> PROBLEM TO SOLVE
Repeat the records. Match each character exactly.
----
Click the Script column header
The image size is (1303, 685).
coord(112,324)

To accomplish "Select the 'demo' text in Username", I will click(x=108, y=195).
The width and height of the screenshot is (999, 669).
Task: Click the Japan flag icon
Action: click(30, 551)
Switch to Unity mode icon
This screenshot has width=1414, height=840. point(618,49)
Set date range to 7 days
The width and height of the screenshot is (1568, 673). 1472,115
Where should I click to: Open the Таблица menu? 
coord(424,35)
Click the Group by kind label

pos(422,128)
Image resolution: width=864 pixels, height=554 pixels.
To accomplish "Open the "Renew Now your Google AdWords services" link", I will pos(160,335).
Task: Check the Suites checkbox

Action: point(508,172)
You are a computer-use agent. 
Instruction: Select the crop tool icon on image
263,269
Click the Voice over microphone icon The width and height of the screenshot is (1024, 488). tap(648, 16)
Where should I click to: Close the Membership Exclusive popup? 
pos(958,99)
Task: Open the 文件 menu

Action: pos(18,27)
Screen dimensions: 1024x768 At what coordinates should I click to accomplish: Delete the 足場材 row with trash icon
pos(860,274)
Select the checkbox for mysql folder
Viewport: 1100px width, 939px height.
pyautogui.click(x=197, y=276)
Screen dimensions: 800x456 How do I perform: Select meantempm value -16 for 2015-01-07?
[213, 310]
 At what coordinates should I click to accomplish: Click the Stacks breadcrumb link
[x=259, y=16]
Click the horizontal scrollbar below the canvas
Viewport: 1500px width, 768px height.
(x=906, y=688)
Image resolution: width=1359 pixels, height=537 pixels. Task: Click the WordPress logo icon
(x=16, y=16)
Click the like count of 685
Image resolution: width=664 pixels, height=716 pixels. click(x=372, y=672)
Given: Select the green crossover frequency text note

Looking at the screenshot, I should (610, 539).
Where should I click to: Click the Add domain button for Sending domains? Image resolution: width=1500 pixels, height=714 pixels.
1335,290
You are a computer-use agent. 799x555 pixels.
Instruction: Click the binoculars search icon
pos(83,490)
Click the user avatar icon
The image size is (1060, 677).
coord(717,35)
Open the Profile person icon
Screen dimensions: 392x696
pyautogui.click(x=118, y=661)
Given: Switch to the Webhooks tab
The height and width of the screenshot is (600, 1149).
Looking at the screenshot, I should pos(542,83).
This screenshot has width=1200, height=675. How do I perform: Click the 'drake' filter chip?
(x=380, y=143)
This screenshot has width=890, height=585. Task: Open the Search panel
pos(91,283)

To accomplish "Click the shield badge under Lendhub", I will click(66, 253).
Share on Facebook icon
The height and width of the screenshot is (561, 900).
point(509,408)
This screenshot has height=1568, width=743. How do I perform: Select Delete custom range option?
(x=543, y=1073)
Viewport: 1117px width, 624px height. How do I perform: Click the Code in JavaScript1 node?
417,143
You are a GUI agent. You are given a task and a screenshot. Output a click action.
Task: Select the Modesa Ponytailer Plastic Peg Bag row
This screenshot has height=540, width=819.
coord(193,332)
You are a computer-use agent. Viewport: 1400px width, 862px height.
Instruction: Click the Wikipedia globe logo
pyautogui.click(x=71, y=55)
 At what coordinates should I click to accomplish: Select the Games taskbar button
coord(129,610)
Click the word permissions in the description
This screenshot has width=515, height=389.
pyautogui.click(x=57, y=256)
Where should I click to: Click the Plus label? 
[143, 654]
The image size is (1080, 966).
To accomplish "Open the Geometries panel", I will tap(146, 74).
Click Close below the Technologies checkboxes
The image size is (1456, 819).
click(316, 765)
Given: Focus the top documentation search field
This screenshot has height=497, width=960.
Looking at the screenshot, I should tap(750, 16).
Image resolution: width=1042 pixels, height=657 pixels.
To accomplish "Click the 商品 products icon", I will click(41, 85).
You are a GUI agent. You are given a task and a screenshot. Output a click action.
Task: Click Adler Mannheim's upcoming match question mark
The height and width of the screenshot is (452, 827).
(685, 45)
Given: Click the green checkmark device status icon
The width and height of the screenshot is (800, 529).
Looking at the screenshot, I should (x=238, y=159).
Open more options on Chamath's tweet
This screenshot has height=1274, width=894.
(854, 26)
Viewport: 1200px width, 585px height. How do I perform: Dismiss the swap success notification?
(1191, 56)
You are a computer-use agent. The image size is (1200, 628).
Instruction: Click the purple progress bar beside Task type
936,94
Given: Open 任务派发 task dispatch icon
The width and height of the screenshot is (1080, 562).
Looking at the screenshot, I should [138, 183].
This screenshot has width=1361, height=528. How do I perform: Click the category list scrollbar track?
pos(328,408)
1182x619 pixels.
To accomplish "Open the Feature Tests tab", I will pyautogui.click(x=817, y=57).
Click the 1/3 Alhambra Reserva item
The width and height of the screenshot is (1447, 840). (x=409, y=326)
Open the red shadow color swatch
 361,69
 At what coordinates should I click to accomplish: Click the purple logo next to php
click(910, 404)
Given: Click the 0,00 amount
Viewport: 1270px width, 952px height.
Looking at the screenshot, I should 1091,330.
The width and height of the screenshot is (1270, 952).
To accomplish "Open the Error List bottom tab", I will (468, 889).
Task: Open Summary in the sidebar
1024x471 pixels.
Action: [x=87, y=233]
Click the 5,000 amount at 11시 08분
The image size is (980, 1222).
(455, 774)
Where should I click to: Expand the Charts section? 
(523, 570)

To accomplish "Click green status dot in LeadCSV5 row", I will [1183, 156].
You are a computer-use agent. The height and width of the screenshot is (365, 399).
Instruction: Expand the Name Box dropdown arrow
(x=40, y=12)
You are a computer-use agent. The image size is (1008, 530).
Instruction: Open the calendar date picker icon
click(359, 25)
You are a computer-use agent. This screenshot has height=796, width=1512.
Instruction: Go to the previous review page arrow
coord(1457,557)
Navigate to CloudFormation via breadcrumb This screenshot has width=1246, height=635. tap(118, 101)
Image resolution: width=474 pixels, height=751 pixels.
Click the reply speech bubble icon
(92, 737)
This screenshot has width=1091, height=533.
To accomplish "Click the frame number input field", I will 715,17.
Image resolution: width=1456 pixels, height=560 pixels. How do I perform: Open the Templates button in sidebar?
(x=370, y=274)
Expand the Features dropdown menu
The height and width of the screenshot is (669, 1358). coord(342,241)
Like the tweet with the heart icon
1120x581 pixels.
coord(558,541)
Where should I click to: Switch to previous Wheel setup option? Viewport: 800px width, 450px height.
----
> WORKED SOLUTION
Click the Script column header
The image size is (1303, 685).
coord(112,324)

To accomplish "Select the 'demo' text in Username", I will click(x=108, y=195).
The width and height of the screenshot is (999, 669).
Task: Click the Japan flag icon
Action: click(30, 551)
Switch to Unity mode icon
This screenshot has width=1414, height=840. point(618,49)
Set date range to 7 days
The width and height of the screenshot is (1568, 673). 1472,115
Where should I click to: Open the Таблица menu? 
coord(424,35)
Click the Group by kind label

pos(422,128)
Image resolution: width=864 pixels, height=554 pixels.
To accomplish "Open the "Renew Now your Google AdWords services" link", I will pos(160,335).
Task: Check the Suites checkbox

Action: point(508,172)
You are a computer-use agent. 
Instruction: Select the crop tool icon on image
263,269
Click the Voice over microphone icon The width and height of the screenshot is (1024, 488). tap(648, 16)
Where should I click to: Close the Membership Exclusive popup? 
pos(958,99)
Task: Open the 文件 menu

Action: pos(18,27)
Screen dimensions: 1024x768 At what coordinates should I click to accomplish: Delete the 足場材 row with trash icon
pos(860,274)
Select the checkbox for mysql folder
Viewport: 1100px width, 939px height.
pyautogui.click(x=197, y=276)
Screen dimensions: 800x456 How do I perform: Select meantempm value -16 for 2015-01-07?
[213, 310]
 At what coordinates should I click to accomplish: Click the Stacks breadcrumb link
[x=259, y=16]
Click the horizontal scrollbar below the canvas
Viewport: 1500px width, 768px height.
(x=906, y=688)
Image resolution: width=1359 pixels, height=537 pixels. Task: Click the WordPress logo icon
(x=16, y=16)
Click the like count of 685
Image resolution: width=664 pixels, height=716 pixels. click(x=372, y=672)
Given: Select the green crossover frequency text note

Looking at the screenshot, I should (610, 539).
Where should I click to: Click the Add domain button for Sending domains? Image resolution: width=1500 pixels, height=714 pixels.
1335,290
You are a computer-use agent. 799x555 pixels.
Instruction: Click the binoculars search icon
pos(83,490)
Click the user avatar icon
The image size is (1060, 677).
coord(717,35)
Open the Profile person icon
Screen dimensions: 392x696
pyautogui.click(x=118, y=661)
Given: Switch to the Webhooks tab
The height and width of the screenshot is (600, 1149).
Looking at the screenshot, I should pos(542,83).
This screenshot has width=1200, height=675. How do I perform: Click the 'drake' filter chip?
(x=380, y=143)
This screenshot has width=890, height=585. Task: Open the Search panel
pos(91,283)

To accomplish "Click the shield badge under Lendhub", I will click(66, 253).
Share on Facebook icon
The height and width of the screenshot is (561, 900).
point(509,408)
This screenshot has height=1568, width=743. How do I perform: Select Delete custom range option?
(x=543, y=1073)
Viewport: 1117px width, 624px height. How do I perform: Click the Code in JavaScript1 node?
417,143
You are a GUI agent. You are given a task and a screenshot. Output a click action.
Task: Select the Modesa Ponytailer Plastic Peg Bag row
This screenshot has height=540, width=819.
coord(193,332)
You are a computer-use agent. Viewport: 1400px width, 862px height.
Instruction: Click the Wikipedia globe logo
pyautogui.click(x=71, y=55)
 At what coordinates should I click to accomplish: Select the Games taskbar button
coord(129,610)
Click the word permissions in the description
This screenshot has width=515, height=389.
pyautogui.click(x=57, y=256)
Where should I click to: Click the Plus label? 
[143, 654]
The image size is (1080, 966).
To accomplish "Open the Geometries panel", I will tap(146, 74).
Click Close below the Technologies checkboxes
The image size is (1456, 819).
click(316, 765)
Given: Focus the top documentation search field
This screenshot has height=497, width=960.
Looking at the screenshot, I should tap(750, 16).
Image resolution: width=1042 pixels, height=657 pixels.
To accomplish "Click the 商品 products icon", I will click(41, 85).
You are a GUI agent. You are given a task and a screenshot. Output a click action.
Task: Click Adler Mannheim's upcoming match question mark
The height and width of the screenshot is (452, 827).
(685, 45)
Given: Click the green checkmark device status icon
The width and height of the screenshot is (800, 529).
Looking at the screenshot, I should (x=238, y=159).
Open more options on Chamath's tweet
This screenshot has height=1274, width=894.
(854, 26)
Viewport: 1200px width, 585px height. How do I perform: Dismiss the swap success notification?
(1191, 56)
You are a computer-use agent. The image size is (1200, 628).
Instruction: Click the purple progress bar beside Task type
936,94
Given: Open 任务派发 task dispatch icon
The width and height of the screenshot is (1080, 562).
Looking at the screenshot, I should [138, 183].
This screenshot has width=1361, height=528. How do I perform: Click the category list scrollbar track?
pos(328,408)
1182x619 pixels.
To accomplish "Open the Feature Tests tab", I will pyautogui.click(x=817, y=57).
Click the 1/3 Alhambra Reserva item
The width and height of the screenshot is (1447, 840). (x=409, y=326)
Open the red shadow color swatch
 361,69
 At what coordinates should I click to accomplish: Click the purple logo next to php
click(910, 404)
Given: Click the 0,00 amount
Viewport: 1270px width, 952px height.
Looking at the screenshot, I should 1091,330.
The width and height of the screenshot is (1270, 952).
To accomplish "Open the Error List bottom tab", I will (468, 889).
Task: Open Summary in the sidebar
1024x471 pixels.
Action: [x=87, y=233]
Click the 5,000 amount at 11시 08분
The image size is (980, 1222).
(455, 774)
Where should I click to: Expand the Charts section? 
(523, 570)

To accomplish "Click green status dot in LeadCSV5 row", I will [1183, 156].
You are a computer-use agent. The height and width of the screenshot is (365, 399).
Instruction: Expand the Name Box dropdown arrow
(x=40, y=12)
You are a computer-use agent. The image size is (1008, 530).
Instruction: Open the calendar date picker icon
click(359, 25)
You are a computer-use agent. This screenshot has height=796, width=1512.
Instruction: Go to the previous review page arrow
coord(1457,557)
Navigate to CloudFormation via breadcrumb This screenshot has width=1246, height=635. tap(118, 101)
Image resolution: width=474 pixels, height=751 pixels.
Click the reply speech bubble icon
(92, 737)
This screenshot has width=1091, height=533.
To accomplish "Click the frame number input field", I will 715,17.
Image resolution: width=1456 pixels, height=560 pixels. How do I perform: Open the Templates button in sidebar?
(x=370, y=274)
Expand the Features dropdown menu
The height and width of the screenshot is (669, 1358). coord(342,241)
Like the tweet with the heart icon
1120x581 pixels.
coord(558,541)
Where should I click to: Switch to previous Wheel setup option? Viewport: 800px width, 450px height.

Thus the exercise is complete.